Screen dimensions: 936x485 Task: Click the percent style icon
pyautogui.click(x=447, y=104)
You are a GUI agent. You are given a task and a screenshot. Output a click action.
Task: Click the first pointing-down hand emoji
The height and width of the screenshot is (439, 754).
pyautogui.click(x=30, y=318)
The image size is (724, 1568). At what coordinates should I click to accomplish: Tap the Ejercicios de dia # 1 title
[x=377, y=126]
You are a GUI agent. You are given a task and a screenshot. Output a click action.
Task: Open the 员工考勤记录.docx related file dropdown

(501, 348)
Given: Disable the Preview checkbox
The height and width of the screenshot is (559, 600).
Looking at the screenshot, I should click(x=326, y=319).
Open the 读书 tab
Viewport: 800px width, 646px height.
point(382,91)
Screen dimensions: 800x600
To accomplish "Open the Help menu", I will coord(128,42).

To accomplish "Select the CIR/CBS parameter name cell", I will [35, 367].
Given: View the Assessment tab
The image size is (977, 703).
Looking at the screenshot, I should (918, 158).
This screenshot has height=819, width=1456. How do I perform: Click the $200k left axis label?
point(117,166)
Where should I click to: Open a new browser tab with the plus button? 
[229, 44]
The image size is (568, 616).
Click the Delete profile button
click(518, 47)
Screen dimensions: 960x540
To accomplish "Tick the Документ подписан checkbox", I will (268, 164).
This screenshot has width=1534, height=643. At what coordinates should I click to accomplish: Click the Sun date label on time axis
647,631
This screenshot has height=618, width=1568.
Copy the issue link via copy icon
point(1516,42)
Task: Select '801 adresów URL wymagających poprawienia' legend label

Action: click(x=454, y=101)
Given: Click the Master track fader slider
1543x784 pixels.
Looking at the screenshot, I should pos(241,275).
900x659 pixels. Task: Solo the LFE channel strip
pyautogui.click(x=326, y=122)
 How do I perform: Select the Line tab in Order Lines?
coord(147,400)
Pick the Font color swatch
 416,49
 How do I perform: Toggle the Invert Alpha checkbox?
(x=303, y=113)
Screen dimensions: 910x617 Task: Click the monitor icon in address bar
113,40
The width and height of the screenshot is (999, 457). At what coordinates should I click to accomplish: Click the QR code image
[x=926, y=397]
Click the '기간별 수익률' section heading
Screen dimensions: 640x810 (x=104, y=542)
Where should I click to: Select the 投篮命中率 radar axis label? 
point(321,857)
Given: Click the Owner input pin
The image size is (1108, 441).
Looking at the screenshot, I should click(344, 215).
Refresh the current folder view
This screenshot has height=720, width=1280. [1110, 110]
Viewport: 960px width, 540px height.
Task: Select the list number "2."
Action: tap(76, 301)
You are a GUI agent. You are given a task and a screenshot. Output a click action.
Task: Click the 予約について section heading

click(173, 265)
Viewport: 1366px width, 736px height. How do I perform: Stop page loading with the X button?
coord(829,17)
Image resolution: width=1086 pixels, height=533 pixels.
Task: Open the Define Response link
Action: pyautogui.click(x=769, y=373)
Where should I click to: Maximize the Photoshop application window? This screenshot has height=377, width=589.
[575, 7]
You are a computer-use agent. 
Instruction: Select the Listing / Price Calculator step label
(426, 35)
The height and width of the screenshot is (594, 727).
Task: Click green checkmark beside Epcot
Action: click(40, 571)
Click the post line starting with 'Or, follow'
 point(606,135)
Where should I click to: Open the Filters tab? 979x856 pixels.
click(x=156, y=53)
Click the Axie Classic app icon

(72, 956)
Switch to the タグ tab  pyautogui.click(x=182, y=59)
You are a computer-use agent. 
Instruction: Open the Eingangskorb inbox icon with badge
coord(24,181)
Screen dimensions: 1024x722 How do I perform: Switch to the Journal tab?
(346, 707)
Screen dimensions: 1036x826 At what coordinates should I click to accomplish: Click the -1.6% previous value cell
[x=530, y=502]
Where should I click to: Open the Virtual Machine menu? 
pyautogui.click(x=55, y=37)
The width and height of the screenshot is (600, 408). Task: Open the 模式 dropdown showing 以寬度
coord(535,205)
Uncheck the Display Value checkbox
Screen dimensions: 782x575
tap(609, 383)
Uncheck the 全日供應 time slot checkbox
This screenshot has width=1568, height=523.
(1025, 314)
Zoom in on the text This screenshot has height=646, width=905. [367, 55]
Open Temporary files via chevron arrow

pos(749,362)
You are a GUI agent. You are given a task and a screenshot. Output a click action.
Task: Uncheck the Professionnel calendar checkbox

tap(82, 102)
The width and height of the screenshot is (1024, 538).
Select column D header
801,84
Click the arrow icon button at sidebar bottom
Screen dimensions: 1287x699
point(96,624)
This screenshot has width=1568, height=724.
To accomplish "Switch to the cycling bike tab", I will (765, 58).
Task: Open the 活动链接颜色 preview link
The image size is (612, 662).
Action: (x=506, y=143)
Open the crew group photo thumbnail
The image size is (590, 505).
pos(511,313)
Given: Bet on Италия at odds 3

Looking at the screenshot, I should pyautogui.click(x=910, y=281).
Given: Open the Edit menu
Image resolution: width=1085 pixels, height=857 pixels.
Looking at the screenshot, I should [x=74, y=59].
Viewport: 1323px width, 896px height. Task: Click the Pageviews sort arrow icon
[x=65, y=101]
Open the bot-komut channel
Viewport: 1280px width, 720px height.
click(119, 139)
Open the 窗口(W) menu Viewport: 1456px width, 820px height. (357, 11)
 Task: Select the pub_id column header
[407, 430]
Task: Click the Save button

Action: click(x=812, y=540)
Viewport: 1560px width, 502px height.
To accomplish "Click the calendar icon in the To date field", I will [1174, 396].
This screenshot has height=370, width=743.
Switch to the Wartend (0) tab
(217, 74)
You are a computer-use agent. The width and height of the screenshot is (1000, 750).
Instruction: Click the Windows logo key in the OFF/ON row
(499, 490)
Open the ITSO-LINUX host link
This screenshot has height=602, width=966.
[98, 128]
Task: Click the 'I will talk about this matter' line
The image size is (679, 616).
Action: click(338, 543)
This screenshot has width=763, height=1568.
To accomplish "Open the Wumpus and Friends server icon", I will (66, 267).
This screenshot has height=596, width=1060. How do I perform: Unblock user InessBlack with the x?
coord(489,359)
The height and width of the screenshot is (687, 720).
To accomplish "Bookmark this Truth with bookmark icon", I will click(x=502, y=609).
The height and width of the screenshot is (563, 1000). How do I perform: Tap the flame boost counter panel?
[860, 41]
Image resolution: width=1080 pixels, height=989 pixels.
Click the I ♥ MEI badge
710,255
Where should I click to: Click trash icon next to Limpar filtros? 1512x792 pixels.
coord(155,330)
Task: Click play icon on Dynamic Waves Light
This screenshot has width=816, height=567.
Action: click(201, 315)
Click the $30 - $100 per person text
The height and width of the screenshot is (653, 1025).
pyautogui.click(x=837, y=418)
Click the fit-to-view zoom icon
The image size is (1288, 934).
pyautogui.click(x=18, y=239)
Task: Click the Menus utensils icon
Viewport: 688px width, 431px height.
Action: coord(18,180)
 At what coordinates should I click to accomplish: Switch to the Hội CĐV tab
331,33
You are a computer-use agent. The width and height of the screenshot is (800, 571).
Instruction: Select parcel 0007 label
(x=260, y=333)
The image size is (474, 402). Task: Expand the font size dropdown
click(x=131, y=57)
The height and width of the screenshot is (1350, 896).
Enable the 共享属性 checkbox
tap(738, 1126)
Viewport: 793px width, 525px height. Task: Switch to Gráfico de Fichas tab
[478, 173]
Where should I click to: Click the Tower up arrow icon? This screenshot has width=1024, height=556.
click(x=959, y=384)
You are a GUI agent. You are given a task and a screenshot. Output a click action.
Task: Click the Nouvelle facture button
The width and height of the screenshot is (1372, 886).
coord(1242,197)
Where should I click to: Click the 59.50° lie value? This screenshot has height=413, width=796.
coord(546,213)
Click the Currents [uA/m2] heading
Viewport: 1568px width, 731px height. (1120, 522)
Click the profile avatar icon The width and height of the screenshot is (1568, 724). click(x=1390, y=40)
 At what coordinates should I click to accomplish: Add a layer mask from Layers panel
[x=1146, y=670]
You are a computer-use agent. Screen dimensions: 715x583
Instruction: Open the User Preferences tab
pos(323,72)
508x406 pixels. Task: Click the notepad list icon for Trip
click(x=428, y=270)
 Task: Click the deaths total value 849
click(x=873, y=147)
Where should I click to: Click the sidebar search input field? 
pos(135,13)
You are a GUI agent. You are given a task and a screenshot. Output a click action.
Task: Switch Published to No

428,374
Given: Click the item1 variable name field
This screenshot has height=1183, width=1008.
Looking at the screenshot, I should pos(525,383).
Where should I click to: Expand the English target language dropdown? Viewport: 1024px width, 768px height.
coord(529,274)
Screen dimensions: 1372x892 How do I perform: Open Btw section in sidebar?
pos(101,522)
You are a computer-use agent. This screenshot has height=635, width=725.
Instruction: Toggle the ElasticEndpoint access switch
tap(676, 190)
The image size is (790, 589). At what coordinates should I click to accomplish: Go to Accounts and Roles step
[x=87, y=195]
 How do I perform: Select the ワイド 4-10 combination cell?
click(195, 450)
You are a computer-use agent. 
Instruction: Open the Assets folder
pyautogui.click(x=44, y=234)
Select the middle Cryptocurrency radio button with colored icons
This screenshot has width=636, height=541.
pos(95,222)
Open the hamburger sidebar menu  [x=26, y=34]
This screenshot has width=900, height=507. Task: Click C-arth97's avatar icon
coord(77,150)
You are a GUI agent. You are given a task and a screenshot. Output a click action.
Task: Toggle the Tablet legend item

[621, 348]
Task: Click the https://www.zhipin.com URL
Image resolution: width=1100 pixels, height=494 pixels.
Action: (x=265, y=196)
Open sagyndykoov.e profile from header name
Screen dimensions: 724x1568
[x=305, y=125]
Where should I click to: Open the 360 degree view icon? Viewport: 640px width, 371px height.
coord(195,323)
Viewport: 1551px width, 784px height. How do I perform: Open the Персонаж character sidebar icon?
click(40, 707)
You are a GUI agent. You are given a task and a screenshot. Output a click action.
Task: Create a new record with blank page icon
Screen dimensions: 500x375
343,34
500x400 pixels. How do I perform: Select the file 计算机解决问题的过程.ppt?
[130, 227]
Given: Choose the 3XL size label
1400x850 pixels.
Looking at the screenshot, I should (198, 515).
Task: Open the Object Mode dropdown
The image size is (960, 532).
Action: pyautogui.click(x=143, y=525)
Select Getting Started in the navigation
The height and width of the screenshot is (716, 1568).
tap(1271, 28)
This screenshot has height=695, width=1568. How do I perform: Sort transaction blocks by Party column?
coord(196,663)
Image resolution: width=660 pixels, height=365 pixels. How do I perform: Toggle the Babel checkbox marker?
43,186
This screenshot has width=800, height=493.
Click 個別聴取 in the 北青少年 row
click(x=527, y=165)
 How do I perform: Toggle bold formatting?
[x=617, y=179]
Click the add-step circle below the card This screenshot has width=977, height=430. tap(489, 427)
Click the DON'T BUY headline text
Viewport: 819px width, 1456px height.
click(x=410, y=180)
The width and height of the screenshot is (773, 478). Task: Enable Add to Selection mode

Problem statement:
Work out how many lines in this material include the word "name", and reply with that number alone.

Completed exercise:
3